A new gene associated with disease severity in models of rheumatoid arthritis has been identified by researchers at the Icahn School of Medicine at Mount Sinai. The discovery could provide a new pathway for treatment and a way to measure the prognosis of patients diagnosed with the autoimmune condition.
Through a series of experiments — on synovial cells from the inner lining of joints in humans and animals, and in animal models of arthritis — Percio S. Gulko, MD, Chief of the Division of Rheumatology, Lillian and Henry M. Stratton Professor of Medicine (Rheumatology), and senior author on the paper, and his colleagues were able to show that the gene HIP1 is a driver in inflammatory arthritis severity. This is the first time that HIP1 has been implicated in arthritis severity and in cell invasiveness. The findings will be published online in Annals of the Rheumatic Diseases on Thursday, July 26.
Rheumatoid arthritis is a chronic disease affecting more than 1.3 million Americans. The disease can cause disability and deformation of joints and affects roughly 1 percent of the world’s population. Drugs currently available to treat rheumatoid arthritis target the body’s immune response but raise the risk of immunosuppression and susceptibility to infections such as herpes zoster and pneumonia.
“There have been major advances in the treatment of rheumatoid arthritis in the past 20 years, but disease remission still remains uncommon. Most drugs today target inflammation but often that is not enough to control disease,” says Dr. Gulko. “At my laboratory, we have been looking for alternative strategies. In this research, we have focused on understanding the regulation of disease severity and joint damage. Our discovery led us to the synovial fibroblasts, cells inside the joint.”
Through genetic strategies including linkage mapping and congenic breeding, in which specific chromosome fragments in arthritis-susceptible rodent strains are replaced with chromosome fragments from arthritis-resistant strains, Dr. Gulko and his co-researchers identified a chromosomal region that controls arthritis severity and joint damage.
This region contained 41 genes. They sequenced those genes and discovered a mutation in HIP1, a gene previously unrelated to arthritis or inflammation. The lab was then able to show that the different forms (alleles) of HIP1 affected the behavior of the synovial fibroblast, the cells that line the tissue in the inner surface of joints, by reducing or augmenting invasiveness of the cells. Synovial fibroblast enables local repair and production of the fluid that lubricates joints and nourishes the joint cartilage. In people with rheumatoid arthritis, the synovial fibroblasts increase in numbers (hyperplasia) and become invasive, and the synovial tissue becomes infiltrated with immune cells, causing joint swelling and pain. This invasive behavior is known to correlate with joint damage in patients with rheumatoid arthritis.

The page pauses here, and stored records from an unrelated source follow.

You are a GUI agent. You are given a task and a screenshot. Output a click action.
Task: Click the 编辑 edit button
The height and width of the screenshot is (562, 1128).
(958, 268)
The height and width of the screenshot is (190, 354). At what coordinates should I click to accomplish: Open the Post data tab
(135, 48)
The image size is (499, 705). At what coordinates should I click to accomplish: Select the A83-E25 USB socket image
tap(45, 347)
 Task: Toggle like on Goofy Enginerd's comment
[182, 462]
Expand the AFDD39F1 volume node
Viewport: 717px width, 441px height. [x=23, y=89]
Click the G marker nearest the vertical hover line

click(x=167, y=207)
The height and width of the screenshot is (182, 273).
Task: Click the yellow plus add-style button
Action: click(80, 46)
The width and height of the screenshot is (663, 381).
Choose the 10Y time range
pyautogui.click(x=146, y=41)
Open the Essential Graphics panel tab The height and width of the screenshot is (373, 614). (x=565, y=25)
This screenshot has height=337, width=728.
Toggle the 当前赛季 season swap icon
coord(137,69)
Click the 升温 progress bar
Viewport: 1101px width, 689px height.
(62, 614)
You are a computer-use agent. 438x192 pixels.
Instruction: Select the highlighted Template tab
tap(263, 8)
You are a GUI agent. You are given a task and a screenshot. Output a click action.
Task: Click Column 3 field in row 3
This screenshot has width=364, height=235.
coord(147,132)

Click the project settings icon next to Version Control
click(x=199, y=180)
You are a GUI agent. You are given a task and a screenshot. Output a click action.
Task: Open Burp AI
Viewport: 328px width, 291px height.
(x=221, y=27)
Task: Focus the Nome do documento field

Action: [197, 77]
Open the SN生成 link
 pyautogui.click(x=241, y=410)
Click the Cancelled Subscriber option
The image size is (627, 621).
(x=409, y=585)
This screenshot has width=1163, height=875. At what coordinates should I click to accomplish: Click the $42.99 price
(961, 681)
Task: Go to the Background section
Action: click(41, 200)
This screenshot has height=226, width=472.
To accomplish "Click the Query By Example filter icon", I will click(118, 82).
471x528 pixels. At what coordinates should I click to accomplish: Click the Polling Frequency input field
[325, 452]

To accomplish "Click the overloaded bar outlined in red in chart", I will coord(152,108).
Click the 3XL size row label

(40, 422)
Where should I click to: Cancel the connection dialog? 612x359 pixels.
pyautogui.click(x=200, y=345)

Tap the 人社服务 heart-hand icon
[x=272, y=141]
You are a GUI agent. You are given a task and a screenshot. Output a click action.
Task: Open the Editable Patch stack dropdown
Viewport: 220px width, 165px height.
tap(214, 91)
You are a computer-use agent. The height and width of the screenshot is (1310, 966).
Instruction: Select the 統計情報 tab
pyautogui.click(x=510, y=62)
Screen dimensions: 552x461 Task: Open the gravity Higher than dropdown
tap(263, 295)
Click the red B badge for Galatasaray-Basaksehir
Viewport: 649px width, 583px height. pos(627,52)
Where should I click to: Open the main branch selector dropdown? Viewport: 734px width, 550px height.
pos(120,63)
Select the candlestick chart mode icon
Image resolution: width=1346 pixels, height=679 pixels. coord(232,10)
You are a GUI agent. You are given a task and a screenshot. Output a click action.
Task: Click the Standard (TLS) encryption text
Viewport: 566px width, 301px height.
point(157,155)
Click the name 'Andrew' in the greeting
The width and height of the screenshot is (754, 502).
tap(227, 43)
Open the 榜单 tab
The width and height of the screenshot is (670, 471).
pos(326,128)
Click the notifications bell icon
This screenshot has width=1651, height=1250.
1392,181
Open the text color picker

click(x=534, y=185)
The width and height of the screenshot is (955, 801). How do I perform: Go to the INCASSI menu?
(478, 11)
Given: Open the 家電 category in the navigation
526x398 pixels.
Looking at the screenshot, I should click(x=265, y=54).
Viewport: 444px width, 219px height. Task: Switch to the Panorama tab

With this crucial information, the researchers moved on to the next experiment in synovial fibroblasts derived from patients with rheumatoid arthritis. The researchers knocked down (removed) the HIP1 gene in these synovial fibroblasts. Removing HIP1 significantly reduced the ability of the rheumatoid arthritis synovial fibroblasts to respond to PDGF (platelet-derived growth factor), a potent inducer of synovial fibroblast invasiveness expressed in increased levels in the joints of patients with rheumatoid arthritis. Knockdown of HIP1 prevented the activation of the signaling molecule Rac1, which is key for synovial fibroblast invasiveness. Dr. Gulko and his colleagues also studied HIP1-deficient mice. These mice were protected, and developed a milder form of the arthritis.
Previous research had found that increased HIP1 expression in certain cancers and correlated with worse prognosis in prostate cancer patients. Therefore, Dr. Gulko’s findings also have potential relevance for cancer biology and the understanding of cancer cell invasion and metastasis.
“These new discoveries raise the future possibility of targeting HIP1 to treat rheumatoid arthritis, and also of quantifying HIP1 levels in the blood or synovial fluid cells to predict disease outcome,” said Dr. Gulko.
Dr. Gulko’s research provides a framework for a potential new target for therapy and, perhaps, a new predictor of a patient’s prognosis. He and his colleagues plan in the future to investigate the feasibility of a drug that would target the HIP1 gene. “We are aiming for a novel way of treating the disease. One that targets the synovial fibroblast, while sparing the immune system outside the joint,” he says.